Hormuz Deal Eases Oil Shock; Markets Expect Fed Pause
A US-Iran deal reopening the Strait of Hormuz cut near-term oil risk and eased inflation pressures. Markets now expect the Fed under Chair Warsh to keep rates unchanged.
The US-Iran agreement to reopen the Strait of Hormuz reduced near-term energy supply risk and helped push oil prices lower. Markets reacted by trimming expectations for near-term interest-rate increases ahead of the first Federal Open Market Committee meeting under Chair Warsh.
Interest-rate markets that had priced a full rate increase by year-end now point to a single 25-basis-point hike by March 2027, according to futures and swap pricing.
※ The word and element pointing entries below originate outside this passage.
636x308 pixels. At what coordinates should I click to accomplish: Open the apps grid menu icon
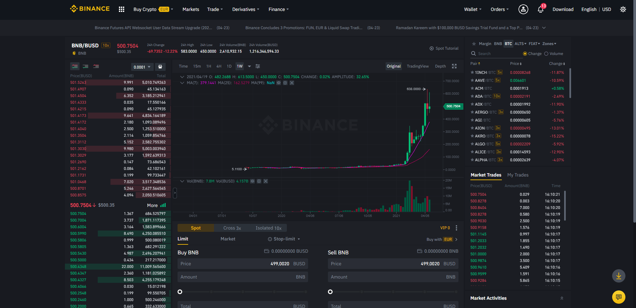tap(122, 9)
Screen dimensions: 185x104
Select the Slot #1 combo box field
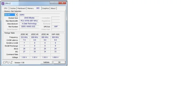(11, 15)
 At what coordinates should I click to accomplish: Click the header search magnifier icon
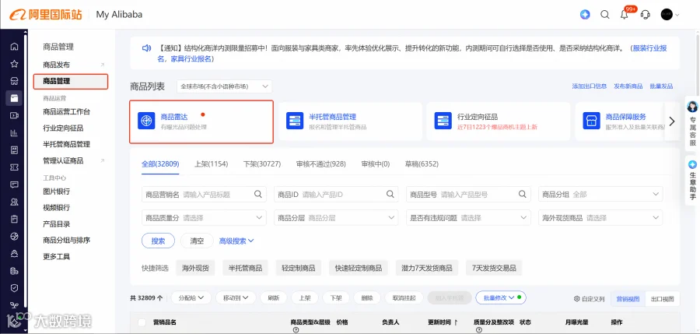(x=605, y=14)

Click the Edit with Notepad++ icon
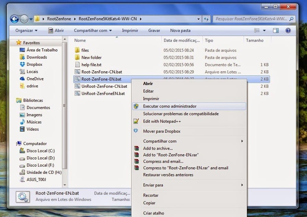[x=136, y=121]
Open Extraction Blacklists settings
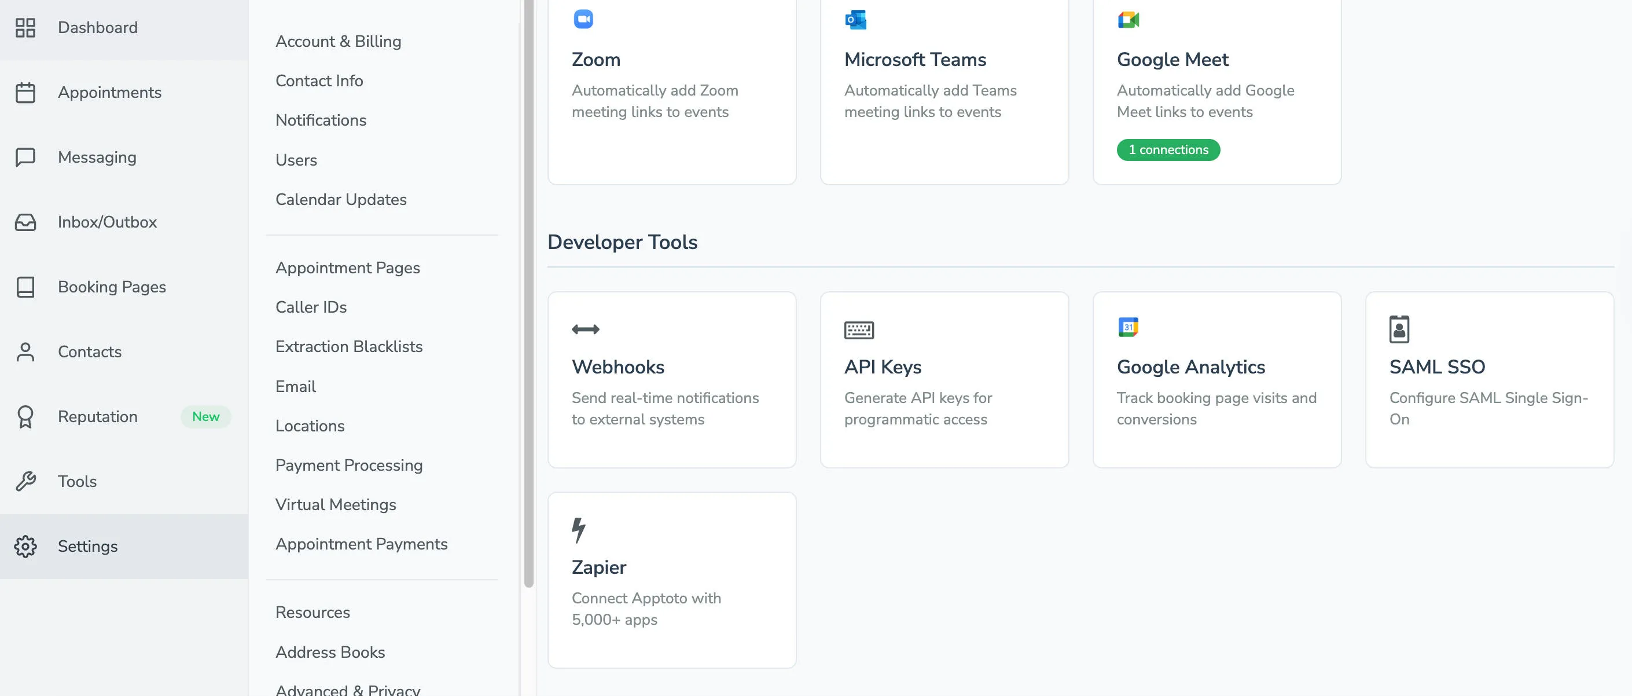The image size is (1632, 696). 349,346
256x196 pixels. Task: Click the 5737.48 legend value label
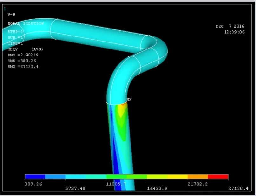pos(75,188)

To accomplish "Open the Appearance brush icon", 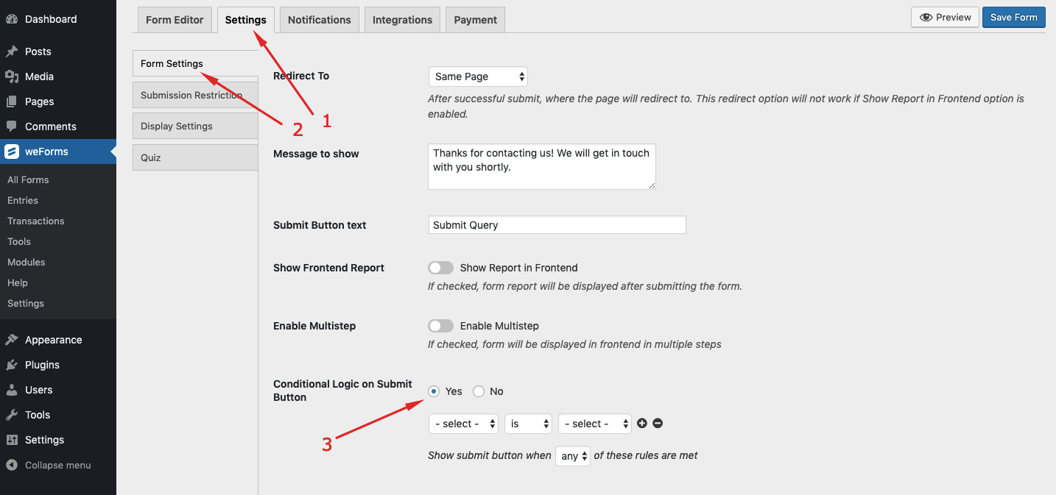I will tap(13, 339).
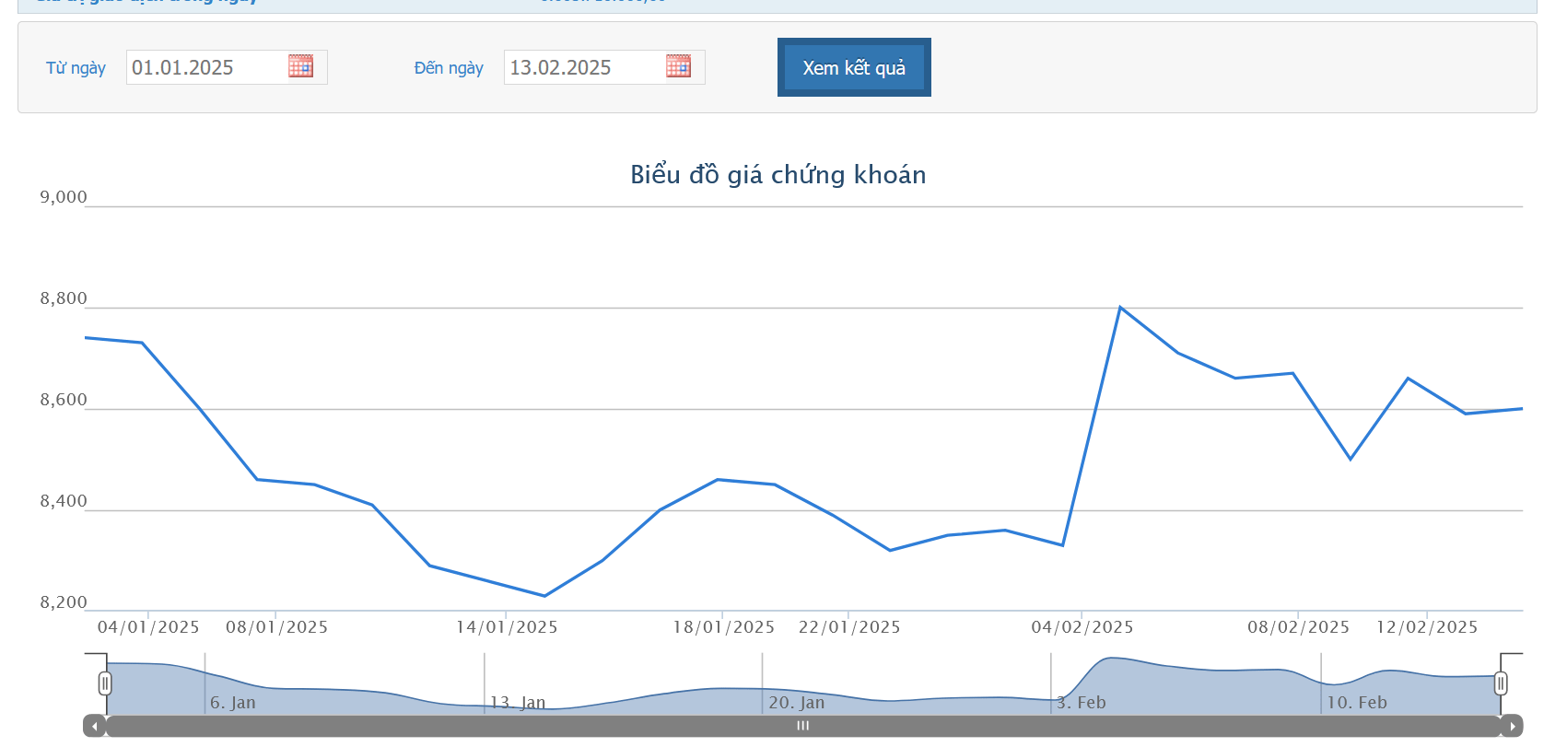The image size is (1567, 747).
Task: Jump to 3. Feb in the navigator
Action: coord(1081,702)
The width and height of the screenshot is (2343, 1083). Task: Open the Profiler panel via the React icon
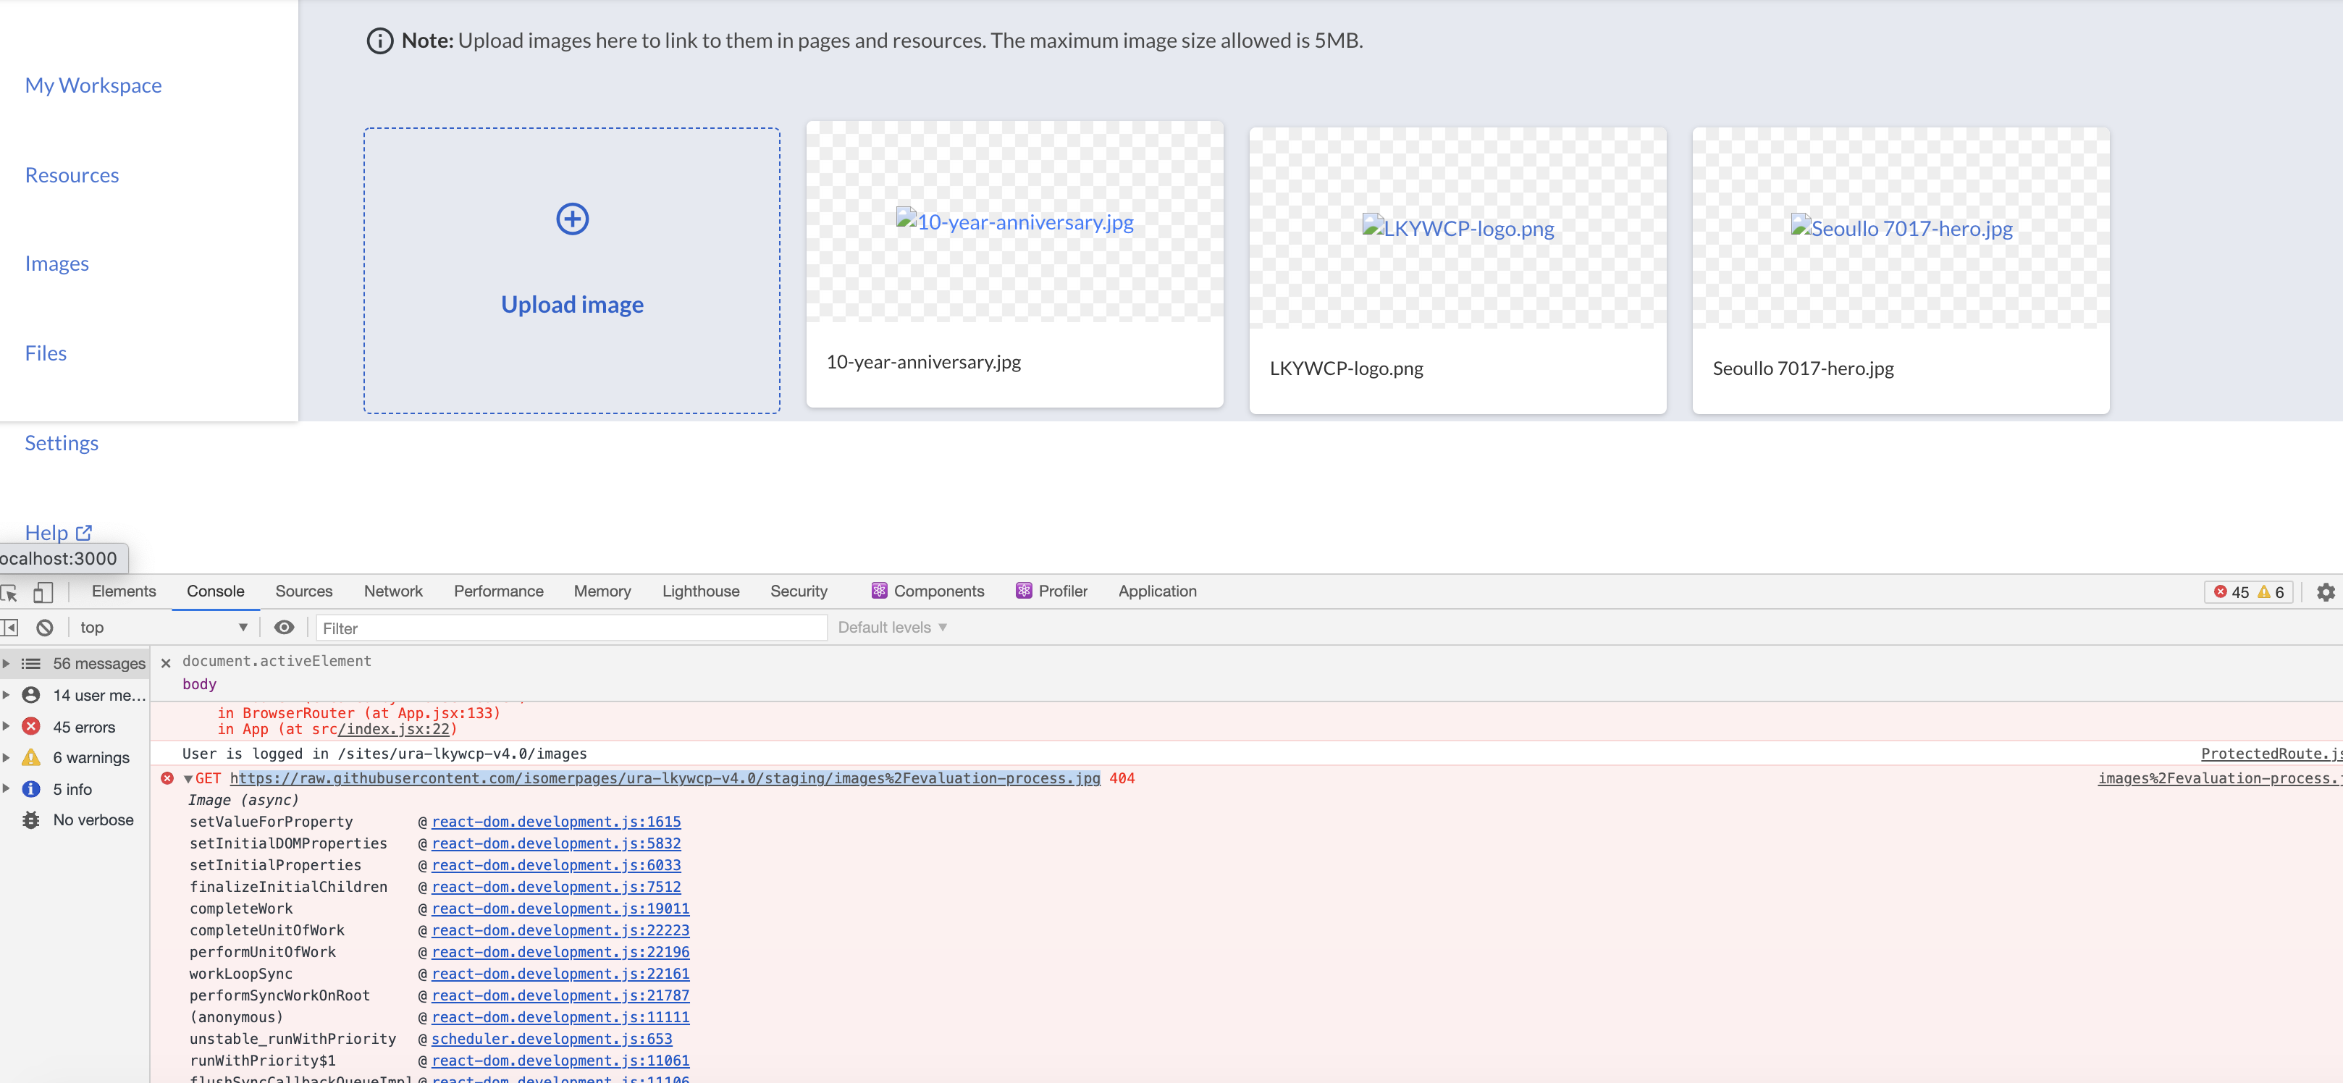[1022, 590]
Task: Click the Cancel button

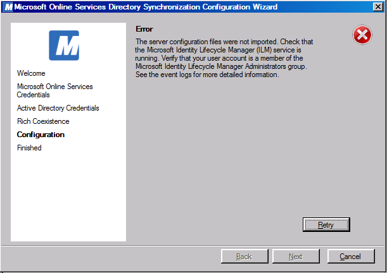Action: (351, 257)
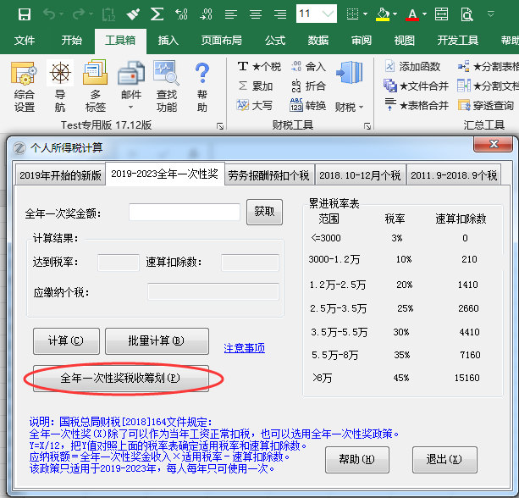The height and width of the screenshot is (498, 519).
Task: Open the 财税 dropdown in ribbon
Action: coord(349,107)
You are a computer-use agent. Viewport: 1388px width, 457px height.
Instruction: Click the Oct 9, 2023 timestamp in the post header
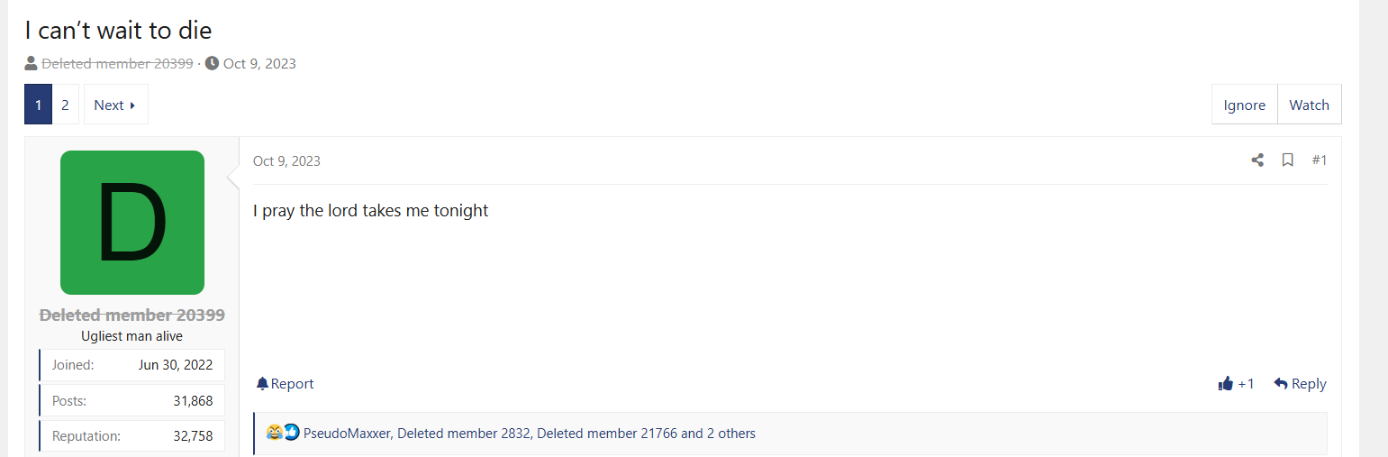tap(286, 161)
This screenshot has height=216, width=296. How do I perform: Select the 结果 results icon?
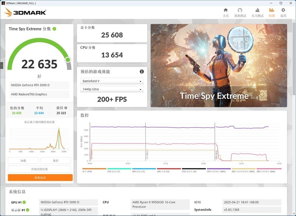point(271,10)
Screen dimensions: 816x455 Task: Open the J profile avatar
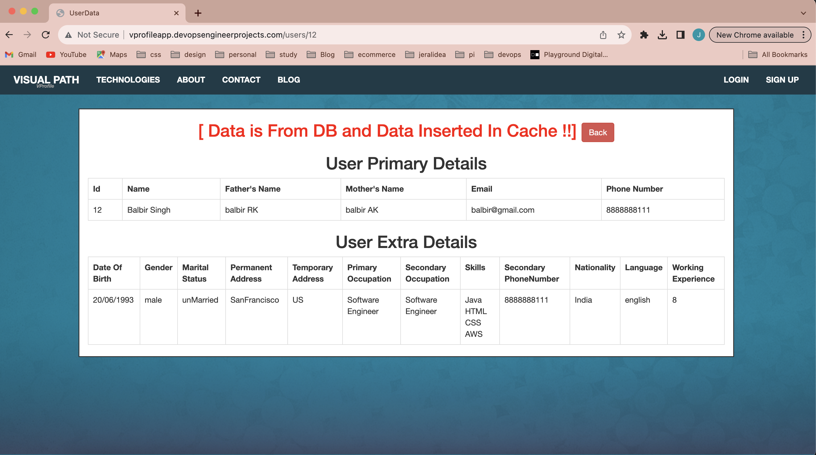tap(698, 35)
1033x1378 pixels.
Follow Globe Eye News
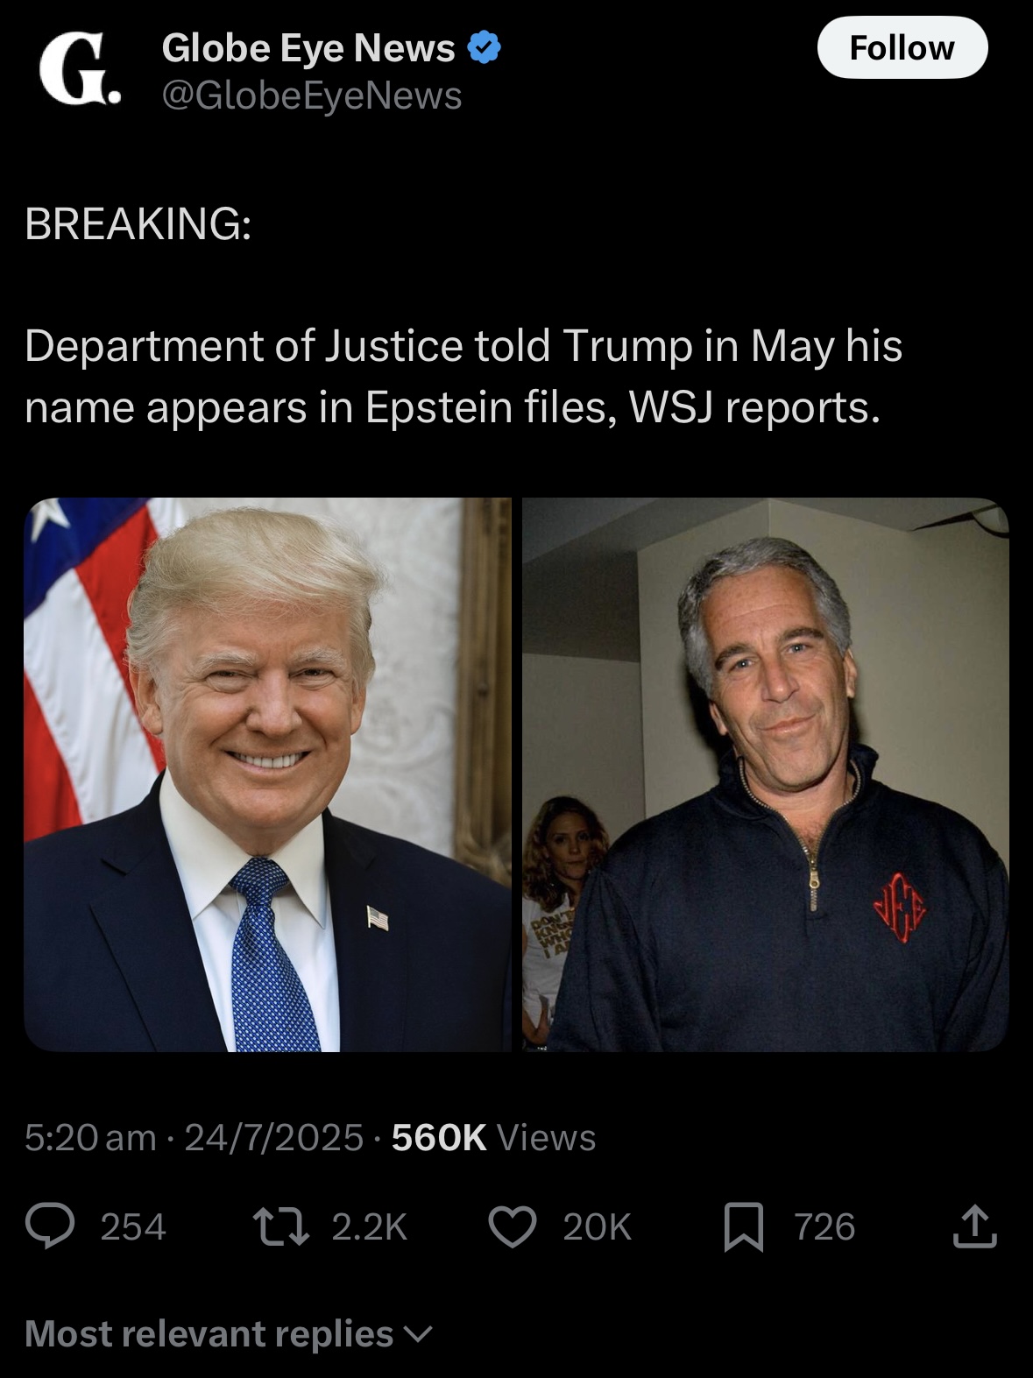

The deal eased oil-driven inflation pressures, but economic indicators show ongoing strength. The Dallas Fed’s Weekly Economic Index, which forecasts one-year-ahead growth, stood at 2.9%.
A June 15 advisory expects the FOMC to leave the federal funds rate unchanged at the meeting and projects the committee’s dot plot will indicate at least one hike by the end of 2026. The advisory also anticipates the Summary of Economic Projections will report higher inflation expectations than in March.
Analysts note that months of elevated energy costs have a cumulative effect that has not fully flowed through core inflation measures. Lower oil prices reduce near-term upside pressure on inflation, while the pass-through from earlier price spikes may continue to influence core measures in coming quarters.
Warsh has opposed formal forward guidance and favors keeping policy options open. Market participants expect the post-meeting remarks and the press conference to be the main source of new information about the committee’s likely path for future rate moves.
Markets are positioned for a pause, so any signal of a quicker return to tightening would probably push Treasury yields higher; language stressing data dependence and optionality would likely limit immediate moves in rates and risk assets.
Reopening the Strait of Hormuz removed a major geopolitical overhang that had driven recent energy-price volatility. Policymakers now weigh easing commodity pressures against persistent domestic demand and a tight labor market when setting policy.